A vector is a line that, by its length and direction, represents the magnitude and angle of application of a force or velocity or other vector quantity. ‘Phasor’ is a term used to describe rotating vectors which appear in electrical calculations. Voltage and current phasors represent the RMS value of the voltage or current by their length and the angle of the phase difference between the phasor and the reference plane.

## What is a Phasor Diagram?

Alternating currents and voltages, and their phase relation, can be represented by means of sine waves, as in, Figures 1 (a), 2 (a) and 3 (a), but this method is inconvenient. A simpler method is to use phasors in a phasor diagram, as in Figures 1 (b), 2 (b) and 3 (b). Because the RMS values of ac are of such importance, phasor diagrams are nearly always scaled to represent the RMS values and, unless otherwise stated. Figure 1 In-Phase Electrical Phasors Figure 2 Lagging Electrical phasor ## How to Draw a Phasor Diagram?

Referring to Figure A, the reference phasor is always drawn horizontally and to the right, and all phase angles must be measured from the reference phasor. When choosing the reference phasor, it is common practice to select a quantity that has the same value in all parts of the AC circuit. Figure A Electrical Phasor Diagram

For a series circuit, the current is used as the reference phasor, because the current is common to all parts of the AC circuit.

For a parallel circuit, the voltage is used as the reference phasor, because the voltage is common to all parts of the AC circuit.
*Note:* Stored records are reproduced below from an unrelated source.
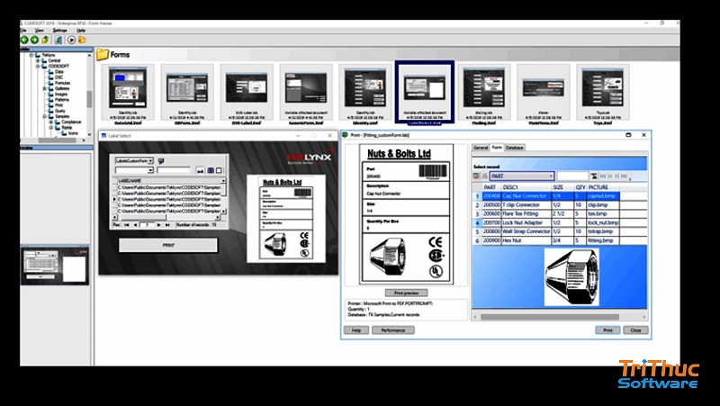Switch to the Database tab
Screen dimensions: 720x406
point(515,147)
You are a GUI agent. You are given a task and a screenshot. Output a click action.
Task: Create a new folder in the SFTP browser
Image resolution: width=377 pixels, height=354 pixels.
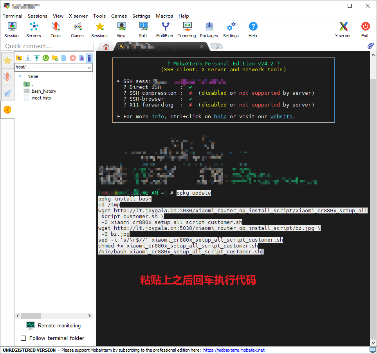pos(55,58)
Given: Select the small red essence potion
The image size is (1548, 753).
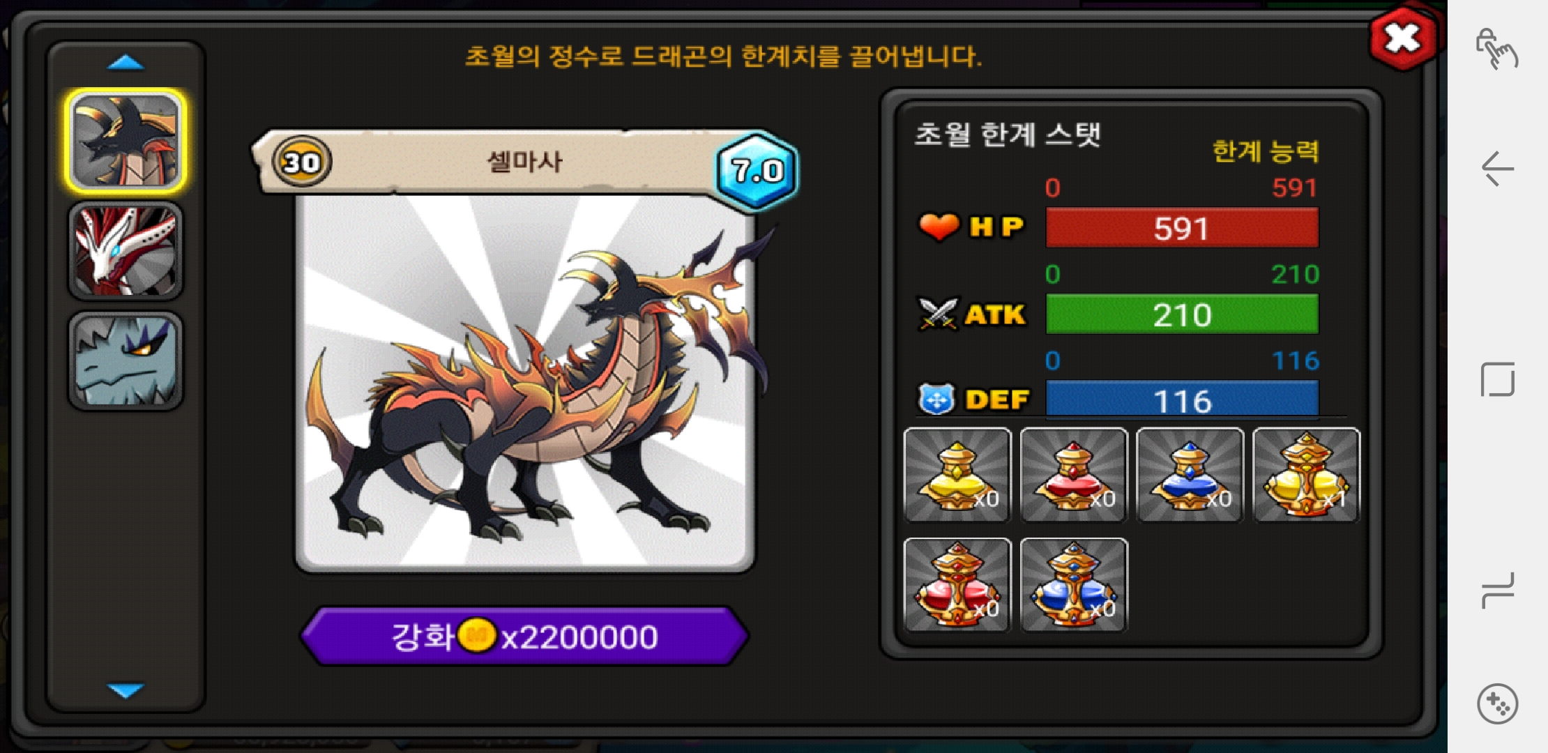Looking at the screenshot, I should pyautogui.click(x=1074, y=475).
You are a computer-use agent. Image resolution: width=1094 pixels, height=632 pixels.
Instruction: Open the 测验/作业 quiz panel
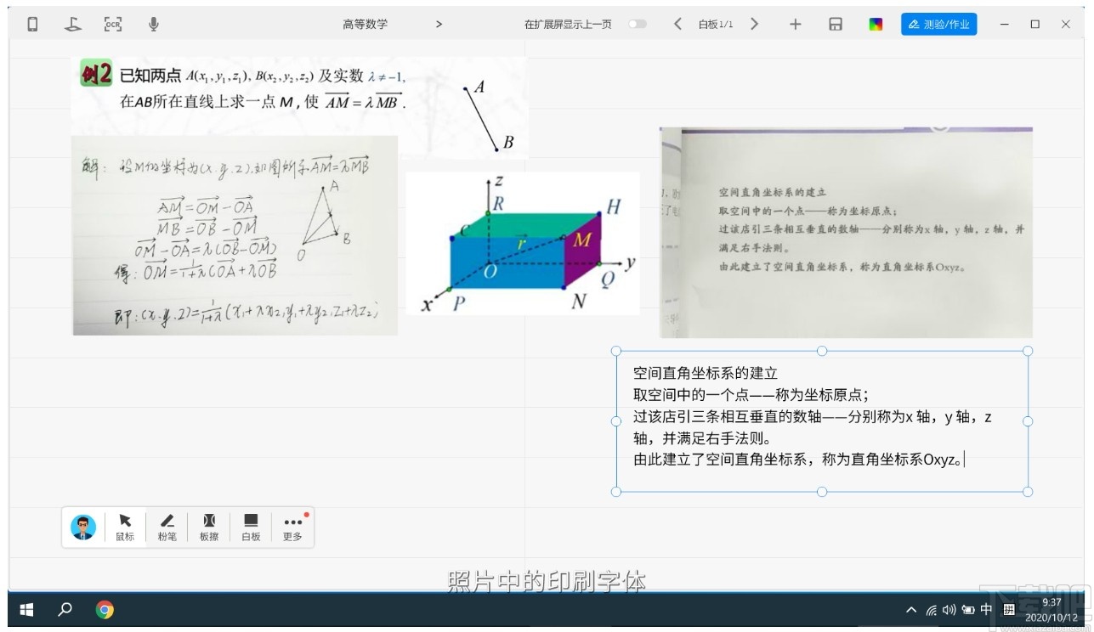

Alternating currents result when an alternating voltage is applied across a load. When the current and voltage curves pass through the zero position at the same time and increase to their maximum values in the same direction, the wave forms are in phase with each other, as shown in Figures 1 (a). The phasor diagram for the in-phase condition is shown in Figure 1 (b).

A convention has been adopted in this article to distinguish between voltage and current phasors. The voltage phasor is drawn in red and the current phasor is drawn in blue.

In some AC circuits, the current and voltage curves do not reach their zero and maximum values simultaneously and they are said to be ‘out of phase’ and the angle of lead or lag is called the ‘phase angle’ (symbol φ).

It should be noted that this symbol is used by convention to indicate an angle between two phasors and is not interchangeable with the ‘theta’ (θ) symbol used to indicate an angle of rotation. A second convention is that all phasors are assumed to rotate in an anticlockwise direction, starting at the positive x-axis.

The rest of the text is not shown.